The art of remote communication - the great coronavirus lesson
If there’s one thing lockdown has taught us, it’s the ease and efficiency of digital tools and communications.
Customers, very much used to making and managing their purchases remotely in other areas from holidays to white goods, discovered that whether they were looking for a new or used car, or needed to book their car in for a service, it was all doable online.
Sales executives also realised that while the traditional view of touching a car and backsides on seats meant a firm sale, this could also be achieved by embracing digital tools and communications, customers were just as likely, if not more likely, to sign on the dotted line.
The realisation for both dealers and car buyers dawned in the wake of the pandemic that face-to-face contact isn’t always necessary. It will mean a return to old practices, which invariably saw consumers funnelled into the showroom at the earliest opportunity are increasingly unlikely.
A host of digital tools such as video explainers and video walk-rounds, online finance applications and approvals, secure digital documentation systems and live chat were already in place for a lot of dealerships before the pandemic hit. Dealers who had these practices in place were able to continue conversations with customers, despite shutting their physical doors during the lockdown.

◆ Task details
Continue the article on remote communication in car dealerships during the coronavirus lockdown, picking up after its final sentence.

(Collected data entries)
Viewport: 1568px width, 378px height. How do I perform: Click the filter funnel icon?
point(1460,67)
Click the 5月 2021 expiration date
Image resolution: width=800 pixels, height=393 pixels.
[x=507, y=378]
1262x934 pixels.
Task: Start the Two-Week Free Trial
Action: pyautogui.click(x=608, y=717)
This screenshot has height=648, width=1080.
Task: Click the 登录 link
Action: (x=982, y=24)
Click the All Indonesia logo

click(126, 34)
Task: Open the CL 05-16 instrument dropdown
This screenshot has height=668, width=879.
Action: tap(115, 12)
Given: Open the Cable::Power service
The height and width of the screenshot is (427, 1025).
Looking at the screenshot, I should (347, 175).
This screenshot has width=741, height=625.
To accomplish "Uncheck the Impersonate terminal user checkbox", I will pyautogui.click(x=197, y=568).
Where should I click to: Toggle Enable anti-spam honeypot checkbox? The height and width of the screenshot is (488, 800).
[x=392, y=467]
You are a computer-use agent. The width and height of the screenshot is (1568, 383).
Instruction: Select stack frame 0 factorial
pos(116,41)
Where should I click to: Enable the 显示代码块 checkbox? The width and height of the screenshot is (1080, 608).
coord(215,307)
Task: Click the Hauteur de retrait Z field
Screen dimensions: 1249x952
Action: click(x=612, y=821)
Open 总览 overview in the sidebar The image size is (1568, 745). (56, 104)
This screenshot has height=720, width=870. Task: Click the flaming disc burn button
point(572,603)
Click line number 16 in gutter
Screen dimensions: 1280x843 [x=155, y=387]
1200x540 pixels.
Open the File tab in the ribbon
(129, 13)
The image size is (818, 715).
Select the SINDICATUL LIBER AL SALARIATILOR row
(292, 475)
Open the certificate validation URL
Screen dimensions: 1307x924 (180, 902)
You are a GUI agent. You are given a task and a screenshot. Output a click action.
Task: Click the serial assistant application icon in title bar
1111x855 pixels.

◆ Answer box
We’ve all emerged from lockdown much more comfortable with video conferencing and meetings whilst the entire nation has indulged in Zoom parties and virtual exercise classes. We are now much happier utilising technology to communicate and are more reliant on digital tools to undertake tasks we would have usually done in person. Click and collect, for example, has become far more commonplace and we’re even scanning menus in restaurants and codes in pubs to order food and drink and paying using our smartphones. However, many of us are still reluctant to completely relax social distancing measures which means digital processes will play an even greater role in all aspects of our lives including how we buy our cars moving forward.
Whilst video of used car stock on the dealer’s website and personally recorded videos responding to customer enquiries will continue, we can expect to see more two-way video conversations taking place. These allow customers to ask questions and sales executives can even carry out virtual part-exchange evaluations all on the same call.
Throughout the lockdown, digital suppliers to the sector were keen to help dealers maintain contact with customers with many providing services free or accelerating the development of new products. As the pandemic forced dealers to extend its digital processes that even suppliers didn’t expect, it has effectively fast-forwarded the sector by several years and there will be no going back.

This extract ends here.